• Instruction
Rewrite every line of the listing as a numbered list, leaving out the blank lines.

---------- Information provided

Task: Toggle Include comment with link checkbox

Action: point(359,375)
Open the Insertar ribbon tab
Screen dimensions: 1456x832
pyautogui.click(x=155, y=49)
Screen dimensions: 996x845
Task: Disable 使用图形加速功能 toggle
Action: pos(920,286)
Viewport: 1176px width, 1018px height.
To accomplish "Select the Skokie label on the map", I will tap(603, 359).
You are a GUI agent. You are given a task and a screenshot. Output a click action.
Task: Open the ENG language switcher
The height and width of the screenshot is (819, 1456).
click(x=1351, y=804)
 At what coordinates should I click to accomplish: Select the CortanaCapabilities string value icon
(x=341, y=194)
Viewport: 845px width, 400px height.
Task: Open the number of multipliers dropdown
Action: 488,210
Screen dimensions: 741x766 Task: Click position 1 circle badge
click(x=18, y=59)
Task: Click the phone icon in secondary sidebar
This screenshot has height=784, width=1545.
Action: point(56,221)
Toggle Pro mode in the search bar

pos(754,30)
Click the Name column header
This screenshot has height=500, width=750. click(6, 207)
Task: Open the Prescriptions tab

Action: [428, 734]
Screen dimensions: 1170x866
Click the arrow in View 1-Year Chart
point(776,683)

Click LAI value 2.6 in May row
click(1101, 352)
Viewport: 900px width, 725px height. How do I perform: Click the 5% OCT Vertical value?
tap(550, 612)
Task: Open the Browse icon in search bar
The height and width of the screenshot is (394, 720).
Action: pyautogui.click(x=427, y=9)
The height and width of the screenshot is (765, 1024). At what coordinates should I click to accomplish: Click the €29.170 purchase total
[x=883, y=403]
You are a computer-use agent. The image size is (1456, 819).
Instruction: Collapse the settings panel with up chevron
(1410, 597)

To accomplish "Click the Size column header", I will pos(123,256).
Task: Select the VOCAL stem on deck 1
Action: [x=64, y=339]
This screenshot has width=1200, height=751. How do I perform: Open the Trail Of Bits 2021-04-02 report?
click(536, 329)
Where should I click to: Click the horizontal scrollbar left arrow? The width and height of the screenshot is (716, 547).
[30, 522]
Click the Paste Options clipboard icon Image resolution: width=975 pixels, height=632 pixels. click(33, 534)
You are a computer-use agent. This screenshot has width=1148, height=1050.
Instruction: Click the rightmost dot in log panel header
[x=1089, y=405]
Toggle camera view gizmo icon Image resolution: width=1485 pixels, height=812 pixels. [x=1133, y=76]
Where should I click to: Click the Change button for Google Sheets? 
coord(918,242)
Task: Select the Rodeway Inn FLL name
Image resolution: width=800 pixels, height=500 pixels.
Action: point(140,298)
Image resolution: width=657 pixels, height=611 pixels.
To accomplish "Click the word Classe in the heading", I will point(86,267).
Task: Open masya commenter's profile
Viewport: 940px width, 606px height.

--------------------

• Answer to the task
1. Task: Toggle Include comment with link checkbox
2. Action: point(359,375)
3. Open the Insertar ribbon tab
4. Screen dimensions: 1456x832
5. pyautogui.click(x=155, y=49)
6. Screen dimensions: 996x845
7. Task: Disable 使用图形加速功能 toggle
8. Action: pos(920,286)
9. Viewport: 1176px width, 1018px height.
10. To accomplish "Select the Skokie label on the map", I will tap(603, 359).
11. You are a GUI agent. You are given a task and a screenshot. Output a click action.
12. Task: Open the ENG language switcher
13. The height and width of the screenshot is (819, 1456).
14. click(x=1351, y=804)
15.  At what coordinates should I click to accomplish: Select the CortanaCapabilities string value icon
16. (x=341, y=194)
17. Viewport: 845px width, 400px height.
18. Task: Open the number of multipliers dropdown
19. Action: 488,210
20. Screen dimensions: 741x766 Task: Click position 1 circle badge
21. click(x=18, y=59)
22. Task: Click the phone icon in secondary sidebar
23. This screenshot has height=784, width=1545.
24. Action: point(56,221)
25. Toggle Pro mode in the search bar
26. pos(754,30)
27. Click the Name column header
28. This screenshot has height=500, width=750. click(6, 207)
29. Task: Open the Prescriptions tab
30. Action: [428, 734]
31. Screen dimensions: 1170x866
32. Click the arrow in View 1-Year Chart
33. point(776,683)
34. Click LAI value 2.6 in May row
35. click(1101, 352)
36. Viewport: 900px width, 725px height. How do I perform: Click the 5% OCT Vertical value?
37. tap(550, 612)
38. Task: Open the Browse icon in search bar
39. The height and width of the screenshot is (394, 720).
40. Action: pyautogui.click(x=427, y=9)
41. The height and width of the screenshot is (765, 1024). At what coordinates should I click to accomplish: Click the €29.170 purchase total
42. [x=883, y=403]
43. You are a computer-use agent. The image size is (1456, 819).
44. Instruction: Collapse the settings panel with up chevron
45. (1410, 597)
46. To accomplish "Click the Size column header", I will pos(123,256).
47. Task: Select the VOCAL stem on deck 1
48. Action: [x=64, y=339]
49. This screenshot has width=1200, height=751. How do I perform: Open the Trail Of Bits 2021-04-02 report?
50. click(536, 329)
51. Where should I click to: Click the horizontal scrollbar left arrow? The width and height of the screenshot is (716, 547).
52. [30, 522]
53. Click the Paste Options clipboard icon Image resolution: width=975 pixels, height=632 pixels. click(33, 534)
54. You are a computer-use agent. This screenshot has width=1148, height=1050.
55. Instruction: Click the rightmost dot in log panel header
56. [x=1089, y=405]
57. Toggle camera view gizmo icon Image resolution: width=1485 pixels, height=812 pixels. [x=1133, y=76]
58. Where should I click to: Click the Change button for Google Sheets? 
59. coord(918,242)
60. Task: Select the Rodeway Inn FLL name
61. Image resolution: width=800 pixels, height=500 pixels.
62. Action: point(140,298)
63. Image resolution: width=657 pixels, height=611 pixels.
64. To accomplish "Click the word Classe in the heading", I will point(86,267).
65. Task: Open masya commenter's profile
66. Viewport: 940px width, 606px height.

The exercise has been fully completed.